**TASK OBJECTIVE**
Nothing below is to be printed except the lines between the line holding "This screenshot has height=675, width=900." and the line holding "Task: Toggle visibility of image 2", inclusive, each exactly as it appears.

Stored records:
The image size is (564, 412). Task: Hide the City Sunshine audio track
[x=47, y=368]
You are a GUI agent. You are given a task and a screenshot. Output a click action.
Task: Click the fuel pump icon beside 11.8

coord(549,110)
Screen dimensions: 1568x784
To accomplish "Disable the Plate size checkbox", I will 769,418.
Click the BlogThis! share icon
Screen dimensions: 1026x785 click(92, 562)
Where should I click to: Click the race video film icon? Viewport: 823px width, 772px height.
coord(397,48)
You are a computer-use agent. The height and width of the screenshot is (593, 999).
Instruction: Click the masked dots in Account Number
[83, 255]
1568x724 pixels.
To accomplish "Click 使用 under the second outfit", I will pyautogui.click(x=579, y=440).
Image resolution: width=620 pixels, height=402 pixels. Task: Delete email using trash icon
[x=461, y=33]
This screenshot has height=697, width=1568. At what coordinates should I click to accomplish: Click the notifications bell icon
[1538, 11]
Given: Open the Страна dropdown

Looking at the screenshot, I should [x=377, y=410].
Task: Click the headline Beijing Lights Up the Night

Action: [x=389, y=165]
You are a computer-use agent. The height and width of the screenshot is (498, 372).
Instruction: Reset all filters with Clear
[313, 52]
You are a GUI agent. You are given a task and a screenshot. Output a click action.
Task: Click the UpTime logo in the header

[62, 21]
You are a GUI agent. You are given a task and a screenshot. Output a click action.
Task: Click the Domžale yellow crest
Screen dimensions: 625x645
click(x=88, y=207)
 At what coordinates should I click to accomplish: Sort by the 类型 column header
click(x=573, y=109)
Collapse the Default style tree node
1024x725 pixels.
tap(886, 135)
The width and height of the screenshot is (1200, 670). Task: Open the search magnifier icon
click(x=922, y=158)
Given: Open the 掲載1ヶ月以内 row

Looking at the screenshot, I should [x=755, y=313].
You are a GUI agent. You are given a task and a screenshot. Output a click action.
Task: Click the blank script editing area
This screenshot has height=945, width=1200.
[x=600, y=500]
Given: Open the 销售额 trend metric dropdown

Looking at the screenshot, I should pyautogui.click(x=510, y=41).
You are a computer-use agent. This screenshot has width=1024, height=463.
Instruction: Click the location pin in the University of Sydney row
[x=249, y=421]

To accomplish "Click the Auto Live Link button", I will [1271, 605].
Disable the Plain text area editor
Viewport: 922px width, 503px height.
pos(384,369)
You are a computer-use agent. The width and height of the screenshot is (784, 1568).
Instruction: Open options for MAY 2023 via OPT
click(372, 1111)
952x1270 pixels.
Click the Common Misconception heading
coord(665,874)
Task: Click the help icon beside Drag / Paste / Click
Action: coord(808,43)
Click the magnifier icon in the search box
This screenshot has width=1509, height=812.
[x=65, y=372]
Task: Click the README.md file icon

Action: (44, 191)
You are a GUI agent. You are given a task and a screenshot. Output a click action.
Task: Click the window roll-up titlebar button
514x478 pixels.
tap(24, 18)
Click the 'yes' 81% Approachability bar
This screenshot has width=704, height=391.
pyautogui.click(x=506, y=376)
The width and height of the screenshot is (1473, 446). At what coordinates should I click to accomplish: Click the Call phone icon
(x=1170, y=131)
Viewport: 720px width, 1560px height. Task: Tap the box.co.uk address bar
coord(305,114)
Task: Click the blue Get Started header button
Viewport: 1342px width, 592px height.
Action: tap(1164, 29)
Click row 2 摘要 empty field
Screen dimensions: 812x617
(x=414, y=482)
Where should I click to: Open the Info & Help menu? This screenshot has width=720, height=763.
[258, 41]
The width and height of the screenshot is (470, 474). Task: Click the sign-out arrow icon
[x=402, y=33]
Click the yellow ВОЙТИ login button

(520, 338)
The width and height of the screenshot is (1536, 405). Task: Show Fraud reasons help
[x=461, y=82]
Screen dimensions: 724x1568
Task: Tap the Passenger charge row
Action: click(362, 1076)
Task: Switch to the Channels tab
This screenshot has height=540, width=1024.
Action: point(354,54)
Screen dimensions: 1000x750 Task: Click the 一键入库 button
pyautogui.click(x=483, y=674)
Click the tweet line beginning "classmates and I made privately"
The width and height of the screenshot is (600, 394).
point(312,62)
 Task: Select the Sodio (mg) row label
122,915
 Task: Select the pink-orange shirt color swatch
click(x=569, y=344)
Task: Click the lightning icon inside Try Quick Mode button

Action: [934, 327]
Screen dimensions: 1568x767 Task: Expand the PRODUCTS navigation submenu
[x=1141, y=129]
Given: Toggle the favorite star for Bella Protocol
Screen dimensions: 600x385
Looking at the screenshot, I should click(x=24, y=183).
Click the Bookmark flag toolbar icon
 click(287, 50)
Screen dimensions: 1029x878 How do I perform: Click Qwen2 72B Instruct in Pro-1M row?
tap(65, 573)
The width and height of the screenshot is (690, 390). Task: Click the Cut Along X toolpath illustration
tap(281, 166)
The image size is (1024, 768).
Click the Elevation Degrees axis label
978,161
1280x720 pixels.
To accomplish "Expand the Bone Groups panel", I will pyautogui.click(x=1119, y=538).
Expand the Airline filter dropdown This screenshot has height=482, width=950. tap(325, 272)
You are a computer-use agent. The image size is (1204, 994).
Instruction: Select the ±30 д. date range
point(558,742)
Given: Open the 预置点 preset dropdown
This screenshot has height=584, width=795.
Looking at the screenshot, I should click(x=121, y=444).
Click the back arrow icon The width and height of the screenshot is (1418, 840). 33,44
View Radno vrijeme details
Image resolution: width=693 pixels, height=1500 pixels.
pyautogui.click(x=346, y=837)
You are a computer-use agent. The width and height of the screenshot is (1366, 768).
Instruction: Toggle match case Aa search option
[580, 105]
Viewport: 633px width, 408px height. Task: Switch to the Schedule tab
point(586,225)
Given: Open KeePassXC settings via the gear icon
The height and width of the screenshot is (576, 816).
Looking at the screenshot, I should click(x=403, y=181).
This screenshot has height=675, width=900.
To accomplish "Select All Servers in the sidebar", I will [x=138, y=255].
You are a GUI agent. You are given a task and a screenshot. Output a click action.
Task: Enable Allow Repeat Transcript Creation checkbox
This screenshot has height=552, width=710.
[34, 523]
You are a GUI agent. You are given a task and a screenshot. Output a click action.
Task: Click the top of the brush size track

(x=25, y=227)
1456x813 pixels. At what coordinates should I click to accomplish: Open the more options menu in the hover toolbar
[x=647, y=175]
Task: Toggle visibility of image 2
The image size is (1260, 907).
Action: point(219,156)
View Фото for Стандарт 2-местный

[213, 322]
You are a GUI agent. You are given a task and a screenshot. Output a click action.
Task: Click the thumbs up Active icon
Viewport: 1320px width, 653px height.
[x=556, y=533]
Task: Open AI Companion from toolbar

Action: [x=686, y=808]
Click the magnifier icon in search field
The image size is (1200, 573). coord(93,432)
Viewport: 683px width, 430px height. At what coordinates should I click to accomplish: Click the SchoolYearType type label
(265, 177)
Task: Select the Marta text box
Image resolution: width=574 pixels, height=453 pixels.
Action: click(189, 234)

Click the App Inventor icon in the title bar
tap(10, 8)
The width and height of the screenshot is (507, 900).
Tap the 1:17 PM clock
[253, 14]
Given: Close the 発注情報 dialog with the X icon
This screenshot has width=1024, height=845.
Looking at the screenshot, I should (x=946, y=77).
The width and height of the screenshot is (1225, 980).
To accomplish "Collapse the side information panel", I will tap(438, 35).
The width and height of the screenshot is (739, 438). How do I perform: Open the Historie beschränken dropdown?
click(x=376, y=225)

**EXPECTED ANSWER**
This screenshot has height=675, width=900.
To accomplish "Select All Servers in the sidebar", I will [x=138, y=255].
You are a GUI agent. You are given a task and a screenshot. Output a click action.
Task: Enable Allow Repeat Transcript Creation checkbox
This screenshot has height=552, width=710.
[34, 523]
You are a GUI agent. You are given a task and a screenshot. Output a click action.
Task: Click the top of the brush size track

(x=25, y=227)
1456x813 pixels. At what coordinates should I click to accomplish: Open the more options menu in the hover toolbar
[x=647, y=175]
Task: Toggle visibility of image 2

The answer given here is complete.